À Tartous, les alaouites refusent de payer pour les crimes d’Assad

Un mois après la chute du régime de Bachar al-Assad, la minorité alaouite de Syrie, qui en était la colonne vertébrale, redoute une chasse aux sorcières. Dans leur fief à Tartous, des membres de la communauté rappellent qu’ils ont également été victimes de la tyrannie sanguinaire de l’ancien dictateur.

Sur son visage, un œil au beurre noir. Sur son dos, de larges ecchymoses. Ali*, la petite vingtaine, est terrorisé. Cet ex-soldat syrien affirme avoir été interpellé Il y a quelques jours à un checkpoint, non loin du village de Khirbet al-Ma’zah, près de la ville côtière Tartous, au bord de la Méditerranée. « On m’a dit : ‘Tu es un porc alaouite !’ On m’a traité comme un animal parce que je suis alaouite », affirme-t-il, sous couvert d’anonymat pour raisons de sécurité.

_EXTRAIT DES DONNÉES:_
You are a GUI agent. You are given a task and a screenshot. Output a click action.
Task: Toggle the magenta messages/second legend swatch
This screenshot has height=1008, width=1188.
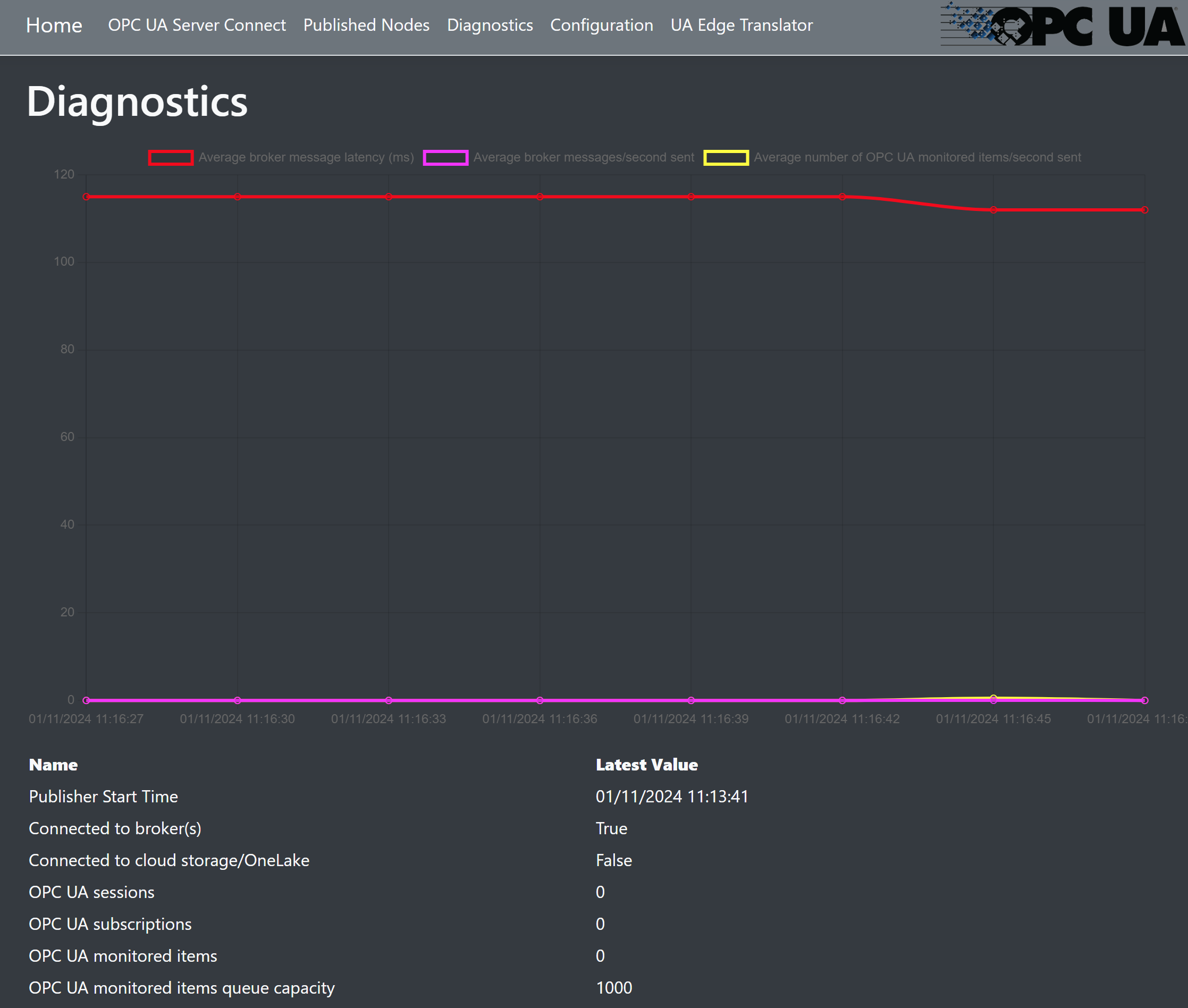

_CONSIGNE:_
Recopiez le passage du texte sur les alaouites de Tartous en commençant par « À Tartous, les » et en continuant jusqu'à « raisons de sécurité. ».

_RÉPONSE:_
À Tartous, les alaouites refusent de payer pour les crimes d’Assad

Un mois après la chute du régime de Bachar al-Assad, la minorité alaouite de Syrie, qui en était la colonne vertébrale, redoute une chasse aux sorcières. Dans leur fief à Tartous, des membres de la communauté rappellent qu’ils ont également été victimes de la tyrannie sanguinaire de l’ancien dictateur.

Sur son visage, un œil au beurre noir. Sur son dos, de larges ecchymoses. Ali*, la petite vingtaine, est terrorisé. Cet ex-soldat syrien affirme avoir été interpellé Il y a quelques jours à un checkpoint, non loin du village de Khirbet al-Ma’zah, près de la ville côtière Tartous, au bord de la Méditerranée. « On m’a dit : ‘Tu es un porc alaouite !’ On m’a traité comme un animal parce que je suis alaouite », affirme-t-il, sous couvert d’anonymat pour raisons de sécurité.